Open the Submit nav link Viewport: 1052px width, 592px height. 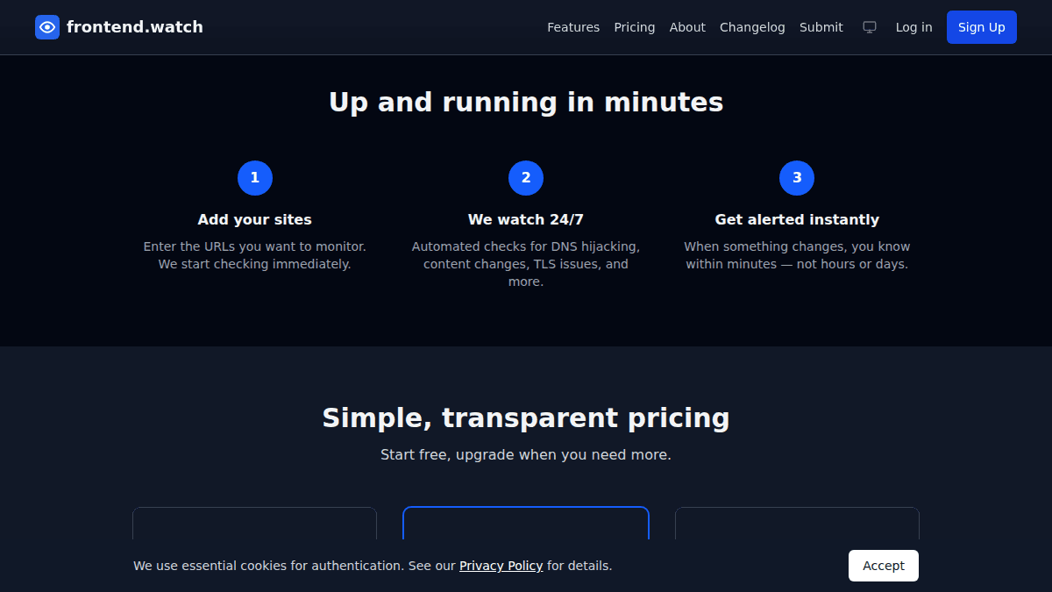821,27
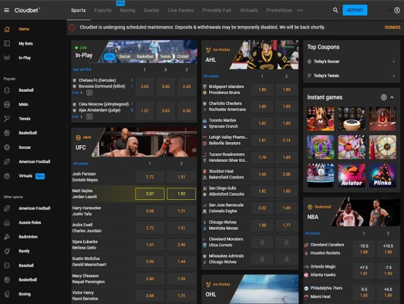Click the DEPOSIT button

[x=355, y=10]
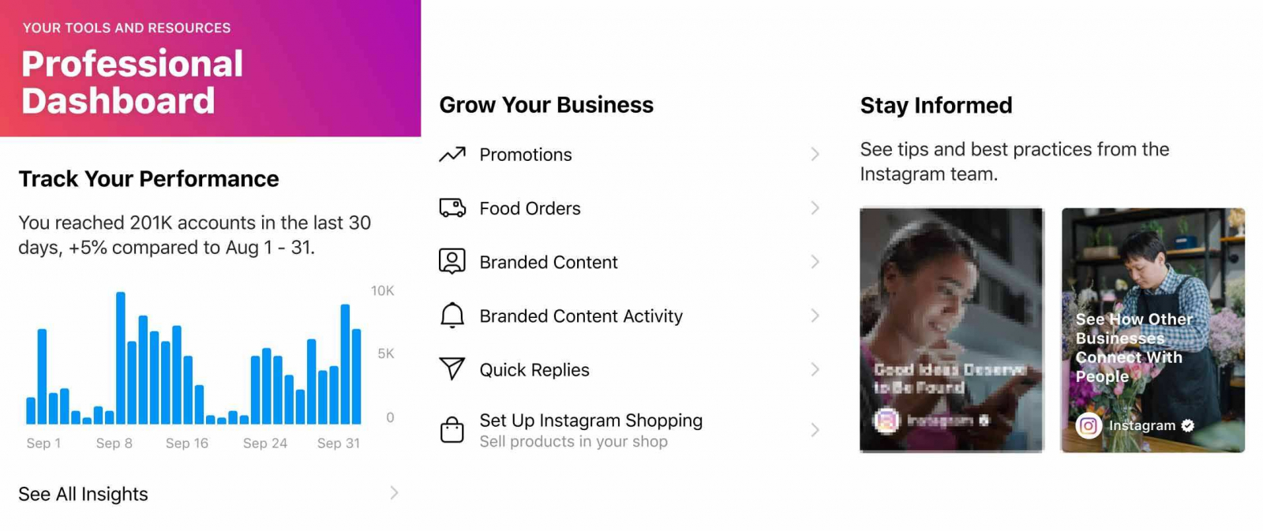1263x531 pixels.
Task: Click the tallest bar near Sep 8
Action: click(121, 358)
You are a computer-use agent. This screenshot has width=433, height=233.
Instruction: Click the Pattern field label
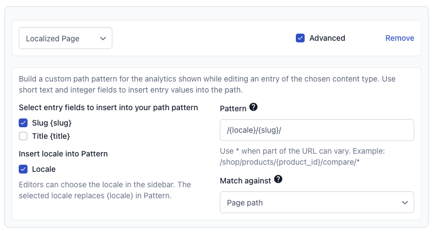point(233,109)
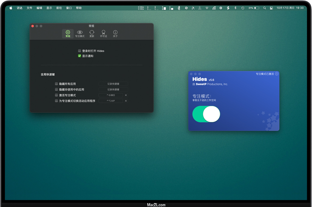This screenshot has height=207, width=312.
Task: Open the Wi-Fi menu bar icon
Action: [207, 8]
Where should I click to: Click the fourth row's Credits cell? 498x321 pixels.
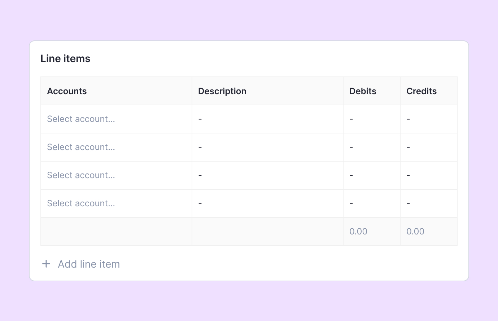coord(428,203)
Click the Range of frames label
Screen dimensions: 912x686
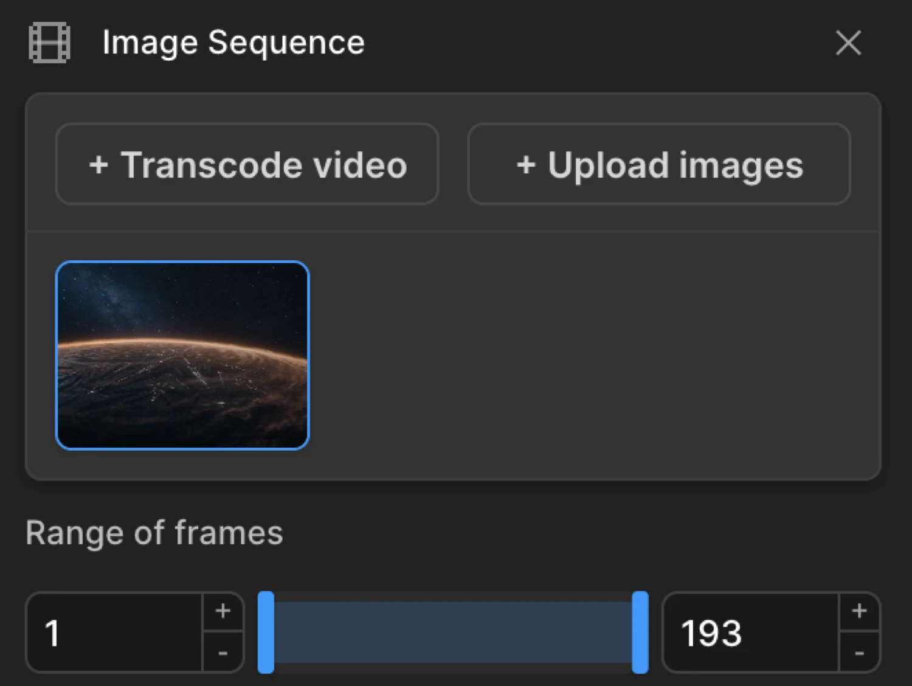pos(154,533)
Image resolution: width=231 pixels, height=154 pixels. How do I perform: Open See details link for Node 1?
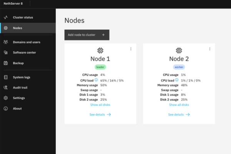(100, 114)
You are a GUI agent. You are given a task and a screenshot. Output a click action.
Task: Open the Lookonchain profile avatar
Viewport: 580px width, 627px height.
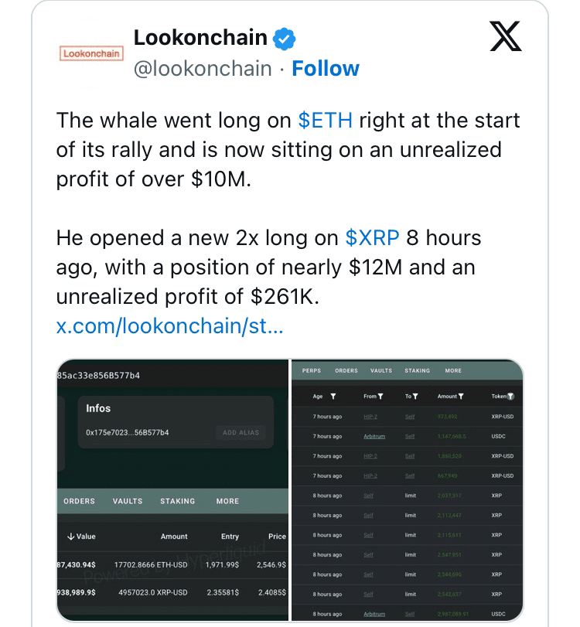91,53
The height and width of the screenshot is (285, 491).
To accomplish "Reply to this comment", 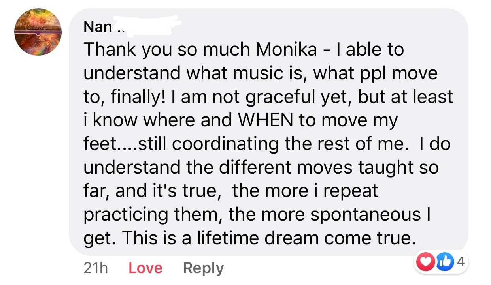I will 203,268.
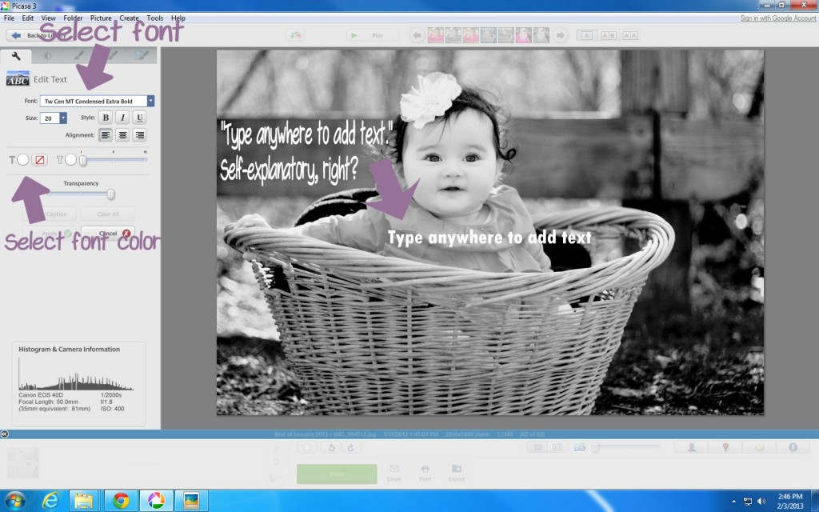Click the no-fill red slash icon

(39, 160)
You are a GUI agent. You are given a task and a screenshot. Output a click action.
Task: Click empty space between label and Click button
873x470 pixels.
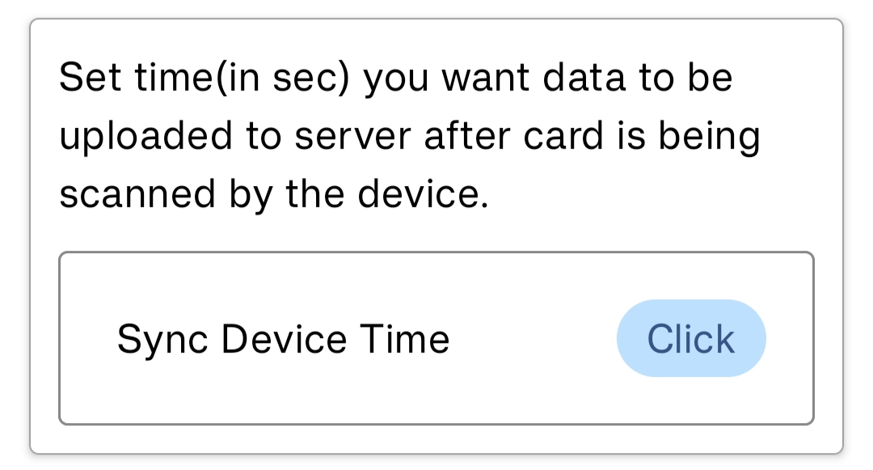coord(534,339)
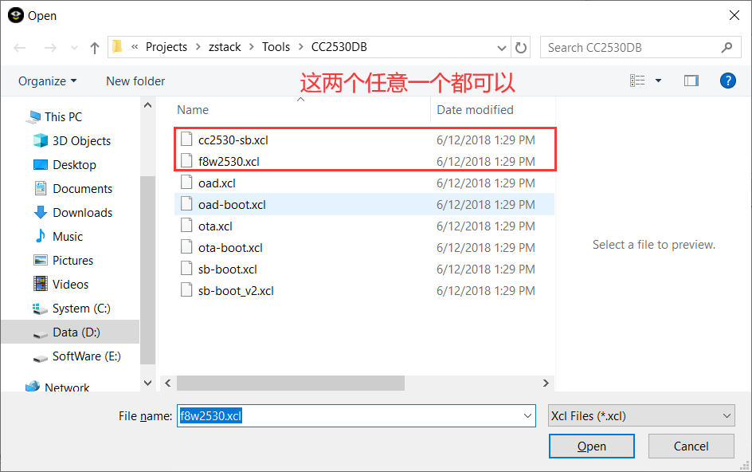The image size is (752, 472).
Task: Click the Tools breadcrumb item
Action: 276,47
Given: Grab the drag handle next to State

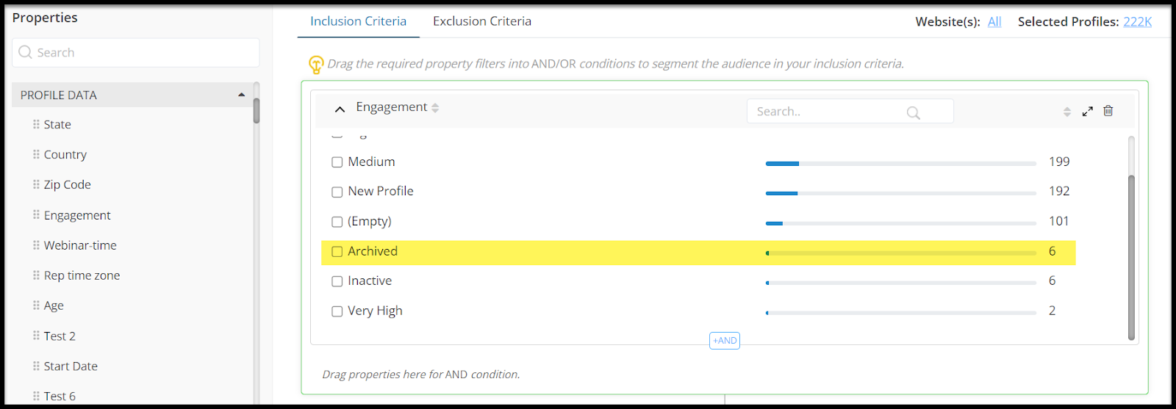Looking at the screenshot, I should tap(36, 124).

_ _ _ _

### [BRIEF]
Pictures are to be left out when the lines from the one containing "Task: Click empty" through the end of the records above are repeated exactly; no other line is wanted.

### [YOUR SOLUTION]
Task: Click empty space between label and Click button
873x470 pixels.
coord(534,339)
The image size is (752, 472).
Task: Click the Tools breadcrumb item
Action: 276,47
Given: Grab the drag handle next to State

Looking at the screenshot, I should tap(36, 124).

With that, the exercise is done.